## TEXTO EM ESTUDO
╔══

Em contraste, em muitos países onde MSF atua, o acesso a versões genéricas mais baratas do dolutegravir permanece um desafio. Na Colômbia, devido a barreiras de patentes e preços altos, MSF não conseguiu incorporar o dolutegravir aos seus projetos médicos. Ainda que a ViiV tenha fechado um acordo no âmbito do MPP (Medicines Patent Pool) para reduzir o preço do dolutegravir em alguns países, a Colômbia e vários outros países de renda média foram excluídos do acordo, permitindo que a empresa mantenha seu monopólio e preços altos.

O licenciamento compulsório vai remover as barreiras de patente na Colômbia e permitir o acesso a versões genéricas mais acessíveis do dolutegravir a todas as pessoas que necessitam, incluindo a possibilidade de que MSF introduza o medicamento em seus projetos no país.

Outros governos, inclusive o brasileiro, já usaram o mecanismo de licenças compulsórias para endereçar entraves de acesso a medicamentos, incluindo a correção de práticas anticompetitivas ou a facilitação do processo de compras de medicamentos por governos. Apesar disso, a ferramenta é subutilizada como instrumento de avanço no acesso a medicamentos, em grande medida devido ao lobby pesado que as corporações farmacêuticas fazem junto a governos contra a utilização do mecanismo. A ação da Colômbia é, portanto, um exemplo encorajador para que outros países da América Latina, e também fora dela, possam implementar licenciamentos compulsórios para ampliar o acesso a medicamentos.

Francisco Viegas, Medical Innovation Policy Advisor, MSF Access Campaign:

“É uma conquista importante a Colômbia ter dado esse passo sem precedentes e chamado fabricantes e provedores para que forneçam versões genéricas do dolutegravir às pessoas que necessitam deste medicamento, vital contra o HIV. Trata-se de uma sinalização forte de que ainda é possível colocar as pessoas e a saúde pública em primeiro lugar.

╚══

## TAREFA SOLICITADA
Transcreva o trecho do texto sobre o licenciamento compulsório do dolutegravir na Colômbia, começando em "O licenciamento compulsório" e terminando em "projetos no país.".

## LISTAGEM FORNECIDA

╔══

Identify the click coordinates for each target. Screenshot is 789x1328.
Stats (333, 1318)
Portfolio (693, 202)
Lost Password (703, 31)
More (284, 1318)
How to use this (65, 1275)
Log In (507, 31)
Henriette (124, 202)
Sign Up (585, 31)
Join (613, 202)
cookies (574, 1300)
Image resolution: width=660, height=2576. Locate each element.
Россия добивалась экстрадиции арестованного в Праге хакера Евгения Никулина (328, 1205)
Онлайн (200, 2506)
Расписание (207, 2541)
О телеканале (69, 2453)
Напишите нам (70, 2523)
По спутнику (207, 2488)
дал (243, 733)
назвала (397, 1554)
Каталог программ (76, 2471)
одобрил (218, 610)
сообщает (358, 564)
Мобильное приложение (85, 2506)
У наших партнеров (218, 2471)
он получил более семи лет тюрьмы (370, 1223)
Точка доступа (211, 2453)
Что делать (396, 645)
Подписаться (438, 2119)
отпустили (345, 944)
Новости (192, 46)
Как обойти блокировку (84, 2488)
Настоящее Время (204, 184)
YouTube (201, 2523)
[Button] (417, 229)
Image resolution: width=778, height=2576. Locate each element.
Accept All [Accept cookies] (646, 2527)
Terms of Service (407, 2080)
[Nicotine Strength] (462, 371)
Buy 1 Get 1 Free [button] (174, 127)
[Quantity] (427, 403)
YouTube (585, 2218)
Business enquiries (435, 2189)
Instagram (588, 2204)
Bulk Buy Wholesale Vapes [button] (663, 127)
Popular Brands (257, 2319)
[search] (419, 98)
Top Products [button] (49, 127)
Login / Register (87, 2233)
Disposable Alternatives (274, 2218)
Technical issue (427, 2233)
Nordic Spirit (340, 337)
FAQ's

╚══

## RESPOSTA À TAREFA
O licenciamento compulsório vai remover as barreiras de patente na Colômbia e permitir o acesso a versões genéricas mais acessíveis do dolutegravir a todas as pessoas que necessitam, incluindo a possibilidade de que MSF introduza o medicamento em seus projetos no país.